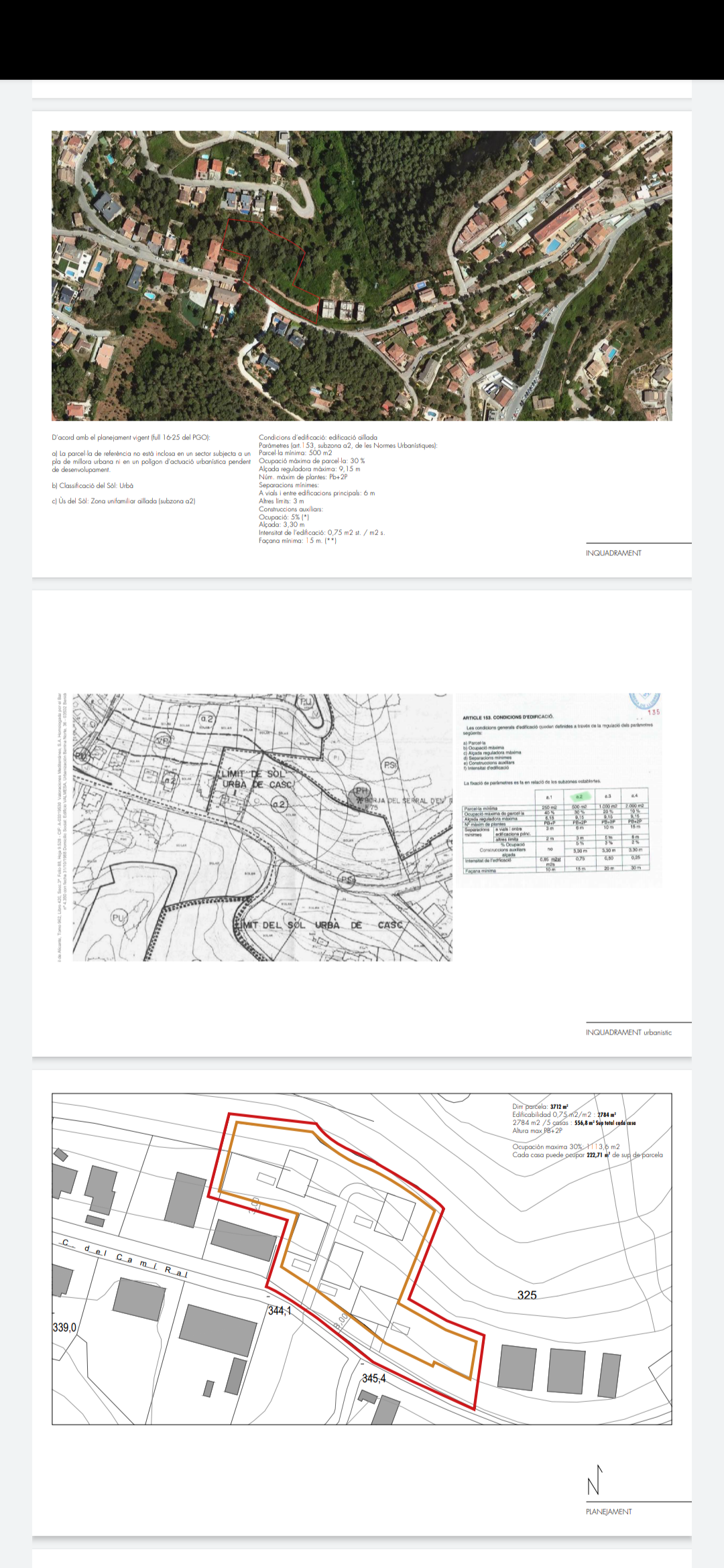Click the 345,4 elevation point label
The height and width of the screenshot is (1568, 724).
point(373,1378)
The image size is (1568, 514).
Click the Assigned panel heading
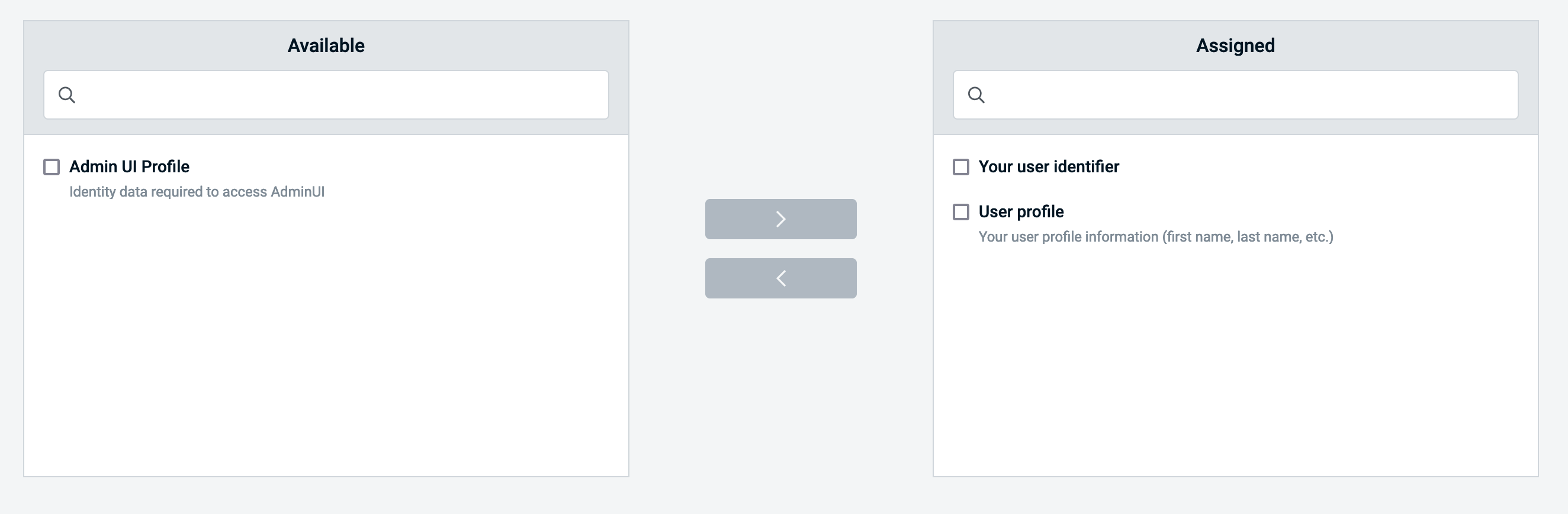[x=1235, y=46]
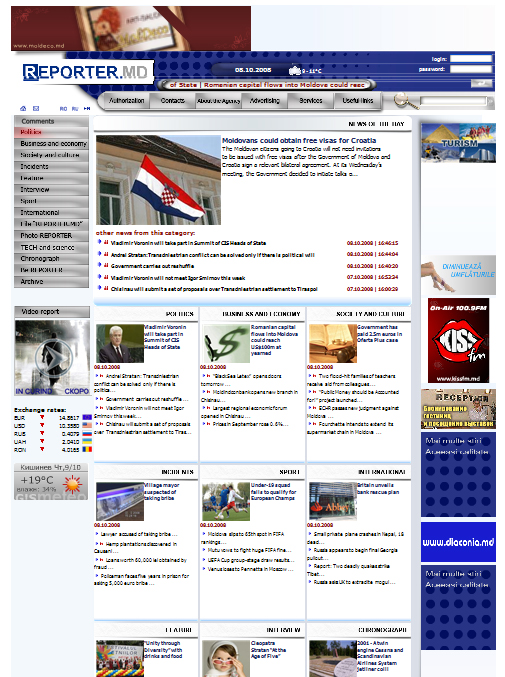
Task: Switch site language to RU
Action: pos(75,109)
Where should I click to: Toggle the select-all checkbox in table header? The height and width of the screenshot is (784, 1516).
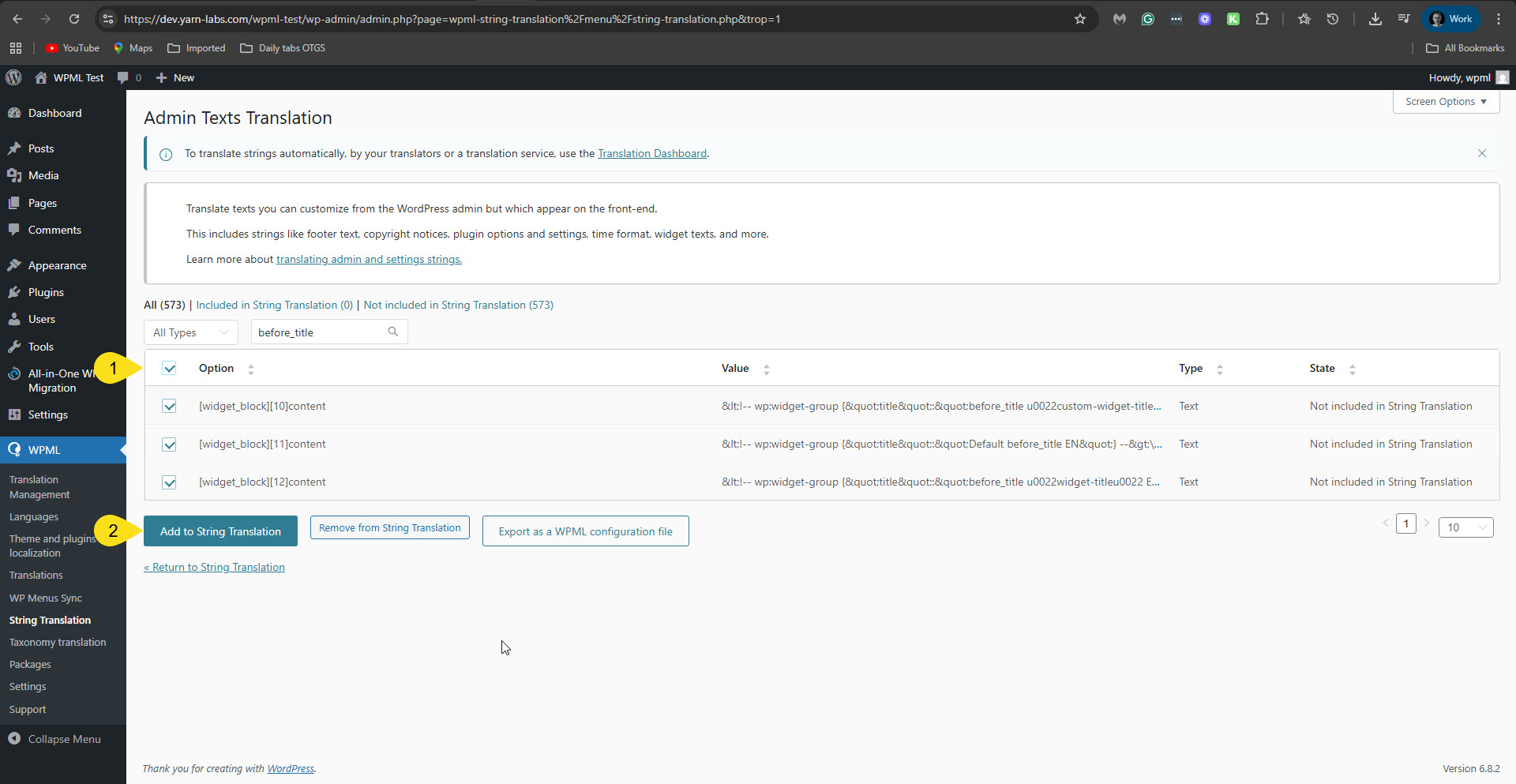169,369
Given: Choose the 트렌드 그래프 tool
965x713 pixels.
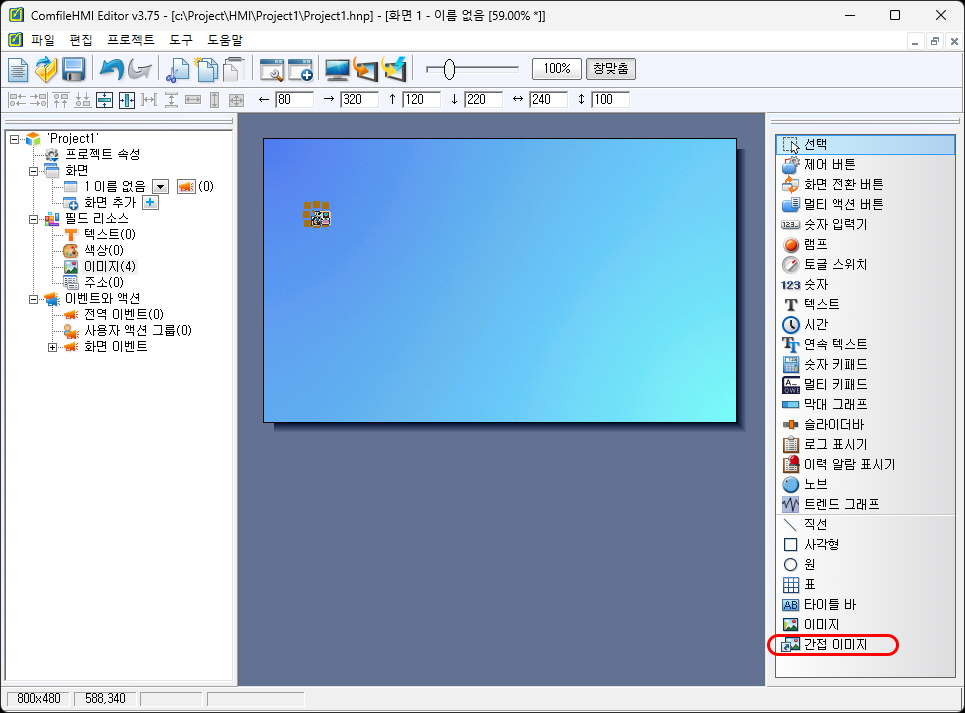Looking at the screenshot, I should point(841,504).
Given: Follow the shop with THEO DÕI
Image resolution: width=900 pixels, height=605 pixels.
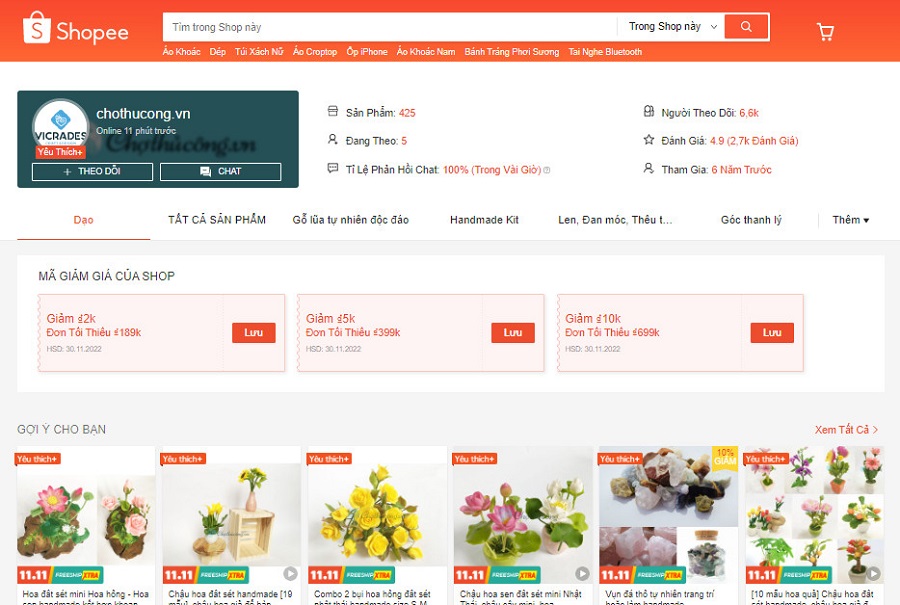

· · ·

▶ [WHAT IS NEEDED] Reproduce every line of the records above word for word, leaving out the pictures.

▶ [ANSWER TO THE EXERCISE]
Click the 345,4 elevation point label
The height and width of the screenshot is (1568, 724).
point(373,1378)
The image size is (1568, 514).
Click the Assigned panel heading
[x=1235, y=46]
Task: Switch site language to RU
Action: pos(75,109)
Where should I click to: Toggle the select-all checkbox in table header? The height and width of the screenshot is (784, 1516).
169,369
Given: Choose the 트렌드 그래프 tool
965x713 pixels.
Looking at the screenshot, I should point(841,504).
Given: Follow the shop with THEO DÕI
Image resolution: width=900 pixels, height=605 pixels.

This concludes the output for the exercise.